Some major events in the life of a church are difficult to handle. Among those are the removing of a congregation from its facility, its home, to a new location. This is what the members of our church faced when they decided to leave their Salem Acres facility and take up temporary quarters until a new church could be built. The President of the Board of Trustees when this occurred was Muriel Steelman. She addressed the congregation during its final worship service at Salem Acres on June 20, 1982 with the following words:
I know there are a wide range of feelings among you about our move, and I thought I’d like to share a few of my thoughts with you. I have mixed feelings. I’m really sorry to be leaving these lovely grounds, but thankful to be relieved of all the problems of this house.
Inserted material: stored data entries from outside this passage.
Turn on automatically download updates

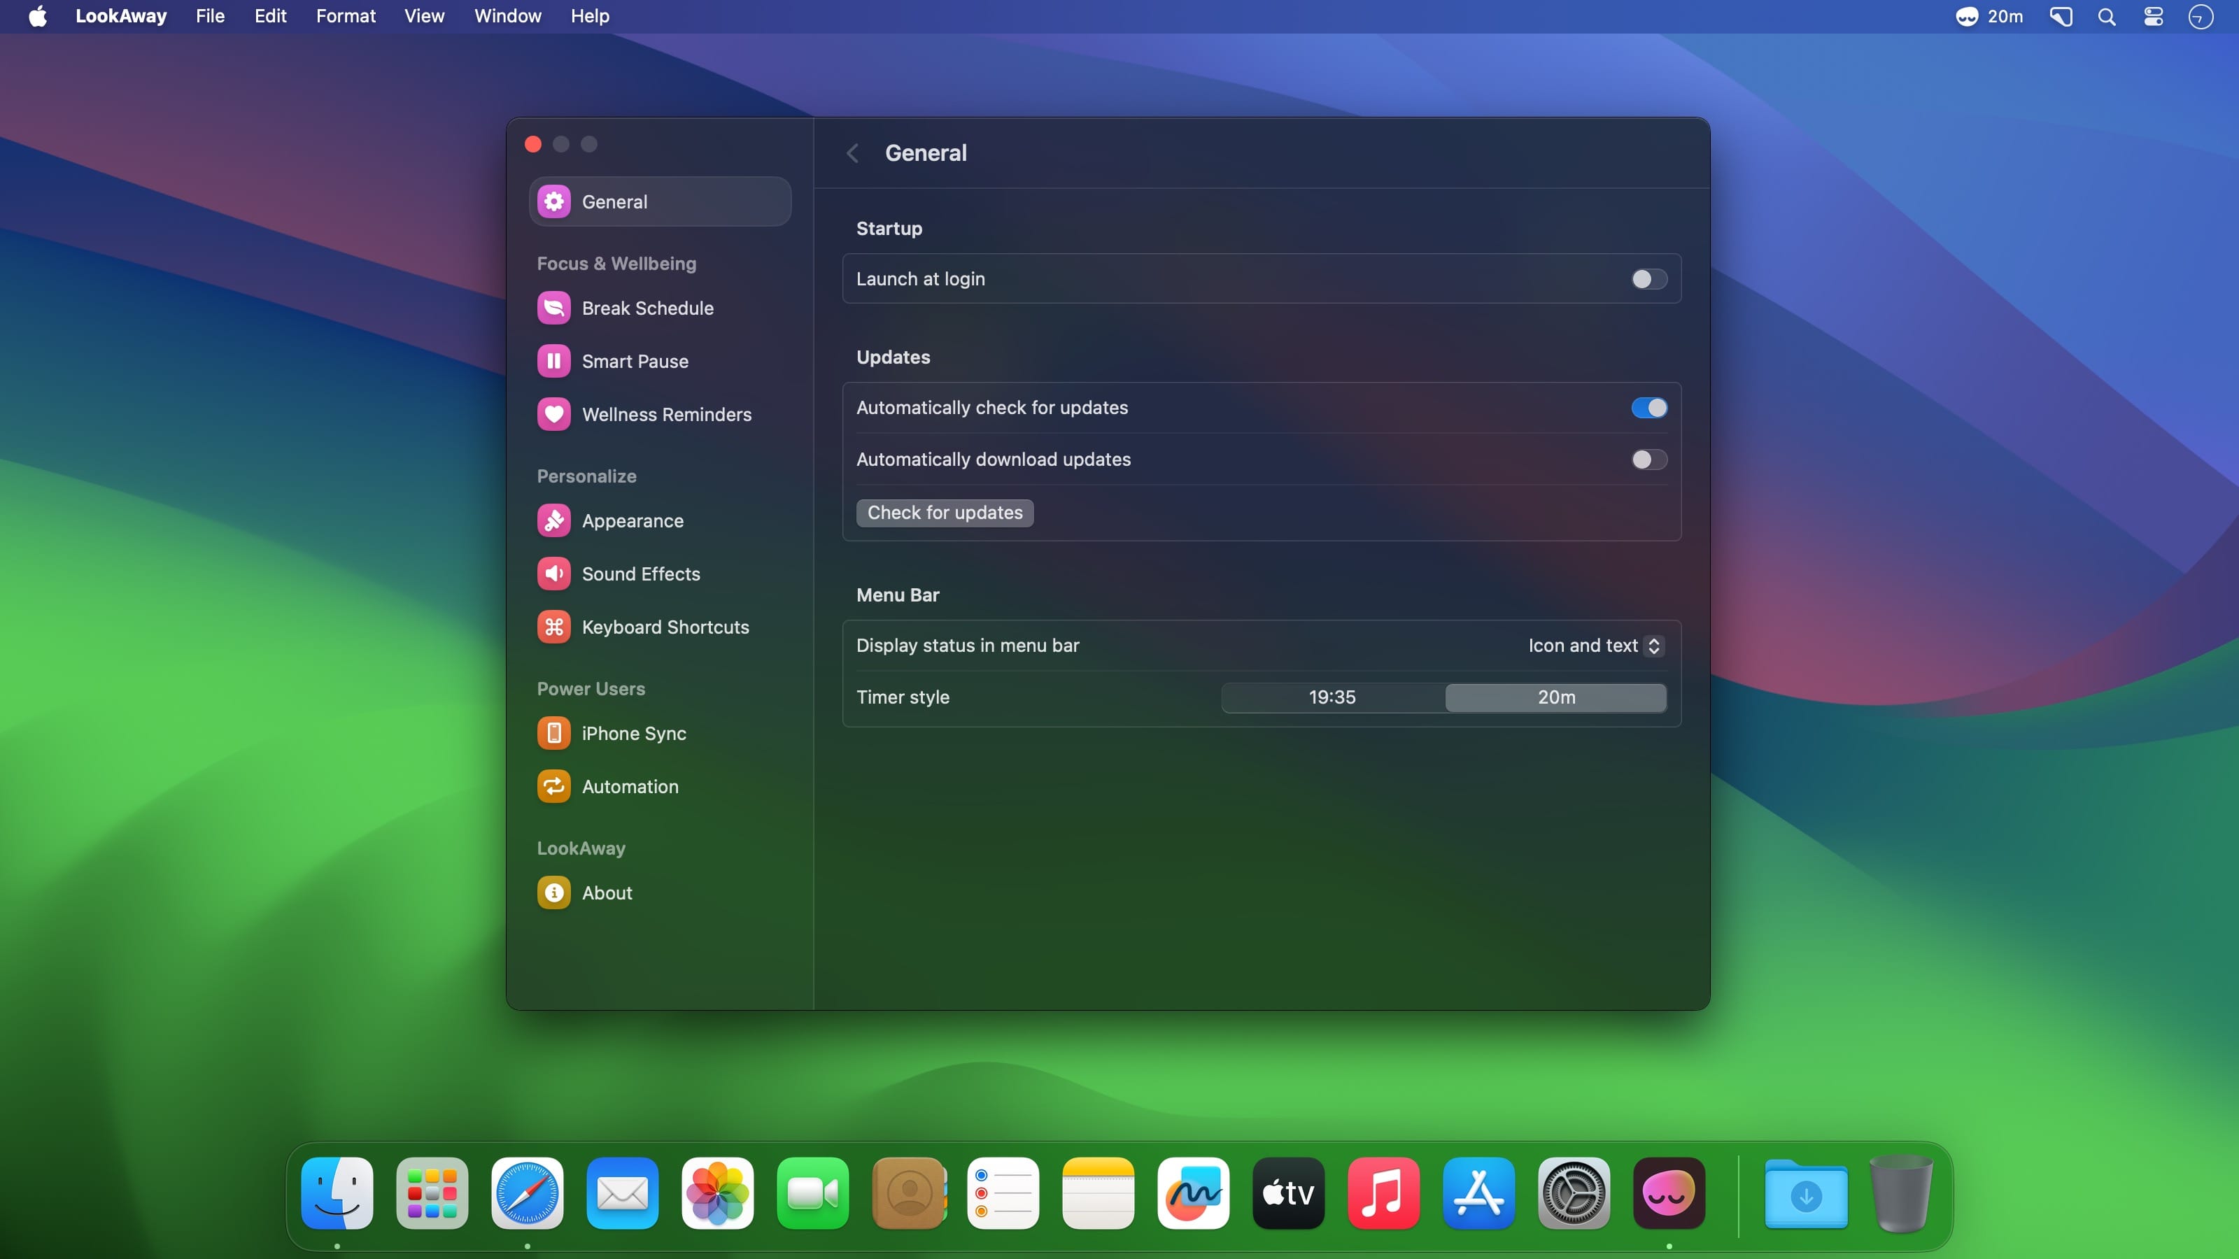click(x=1648, y=460)
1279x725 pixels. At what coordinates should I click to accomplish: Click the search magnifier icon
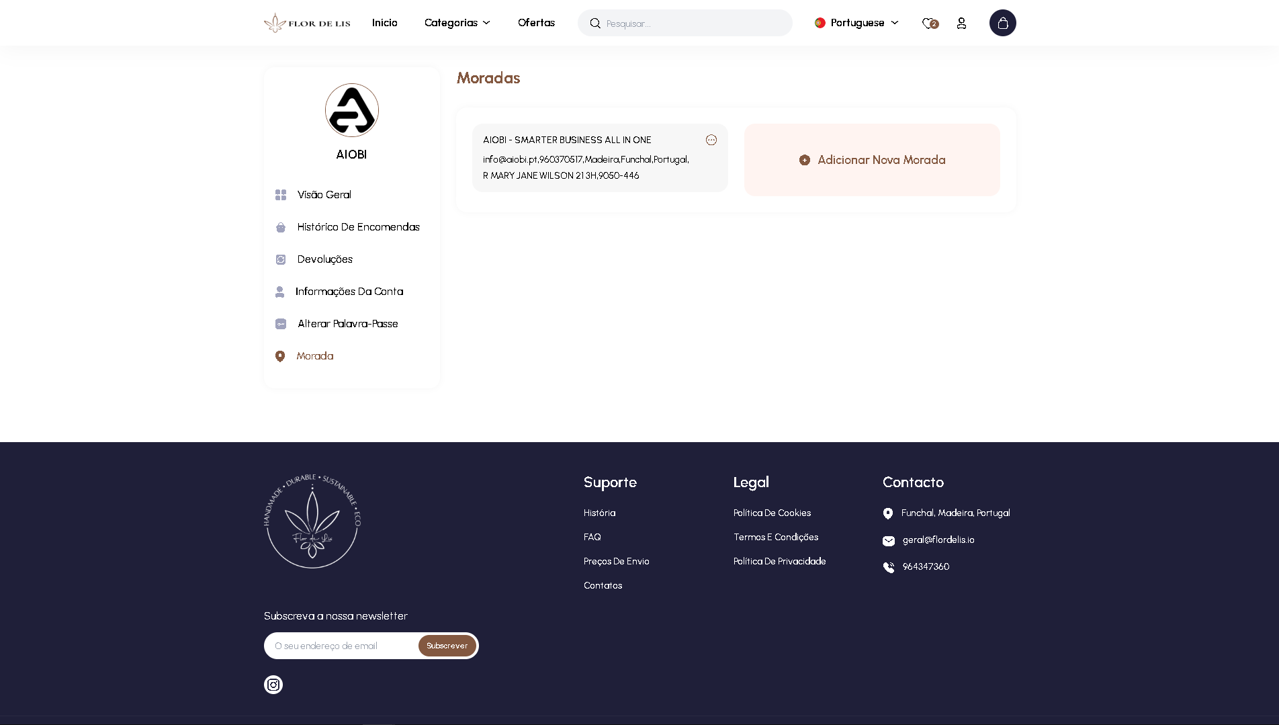point(595,23)
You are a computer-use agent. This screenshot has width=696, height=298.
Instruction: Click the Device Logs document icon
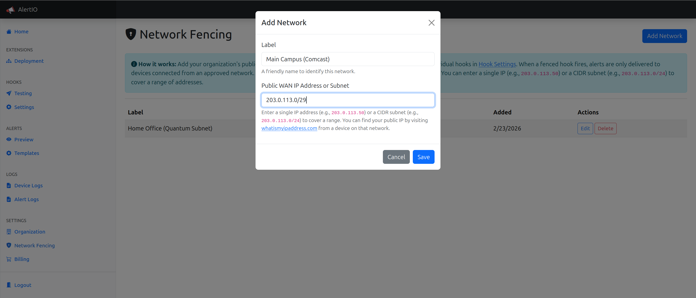tap(9, 185)
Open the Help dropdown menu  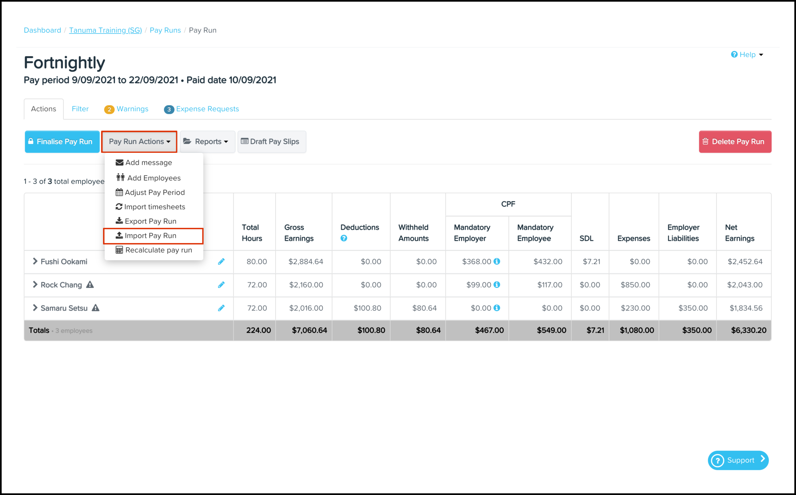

Not that I expect the coming months to be free of problems, but they’ll present a different challenge, and we can look forward to having a new church home that is planned to meet our needs.
There had been some fear expressed that we shall lose members while we’re in temporary quarters, and that it will be the end of our church, but, why should that be? Isn’t it the people who are the church, not the building? If we care enough about one another to want to stay together, we’ll do so, regardless of where we’re housed.
This week has seen a lot of activity with packing and moving into storage those items we’ll be taking to our new home, but what about the things not going into storage? Don’t we all have a host of memories to take with us? A lot of friendships have been made and nurtured here; we’ve shared our joys and our grief with one another; we’ve worked together and we’ve played together. And all this is part of the long, rich history of this church, which celebrated its 150th anniversary a few years ago. It has survived a number of moves in that time, and this latest one will be taken in stride, I’m sure. Let’s get moving towards its 200th year.
Ms. Steelman’s hopes for the future have been fulfilled and we now [in 2014] are just 13 short years from that 200th birthday that she envisioned.